Heard is a voice journaling app designed to help users express their thoughts and emotions through speech rather than writing. It allows individuals to talk freely, providing thoughtful follow-up questions that encourage deeper reflection, akin to a conversation with a supportive friend. The app is tailored for anyone seeking an alternative to traditional journaling methods, making it accessible for those who may find writing challenging or prefer verbal expression.
The numbers paint a clear early-stage story: absolute revenue is low but recent momentum is extreme, which usually means a recent launch, a product change, or a concentrated marketing lift drove fast growth. A 70% margin implies the unit economics are favorable for a digital, AI-native product — low fixed costs and low delivery overhead if the team and infrastructure remain lean.
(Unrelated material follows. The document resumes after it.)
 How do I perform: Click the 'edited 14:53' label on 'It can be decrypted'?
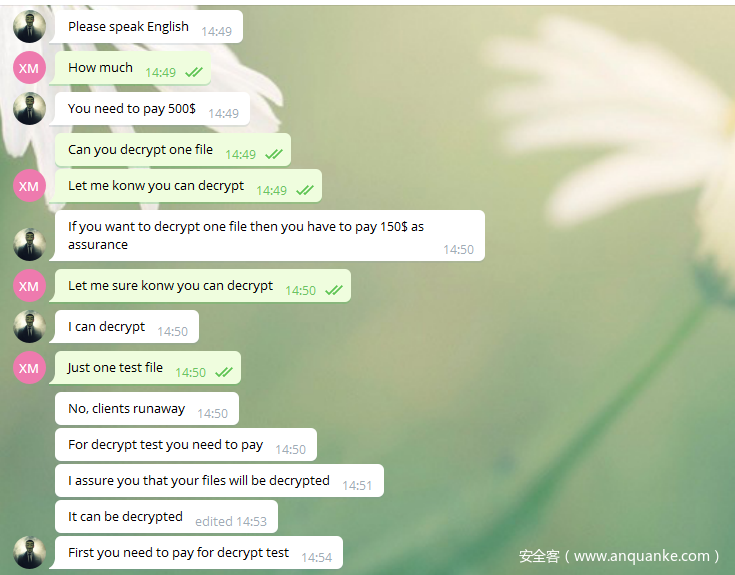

Founded very recently and already revenue-stage, Heard has demonstrated it can convert users to paying customers, but the base is still small enough that short-term fluctuations could be material.
Commercially, this is a compact, high-leverage asset: small revenue and MRR make it easy for an acquirer or indie buyer to absorb, and the product sits squarely in mental wellness where voice-first journaling can differentiate. Key commercial questions to answer next are retention and acquisition efficiency (how repeatable is the rapid growth), technical debt around the AI model, and privacy/compliance handling given the health & fitness category. The company being listed for sale makes clear the window to act may be short; buyers should prioritize metrics that show durable usage rather than one-off spikes.
A judgment from project data — not a user review.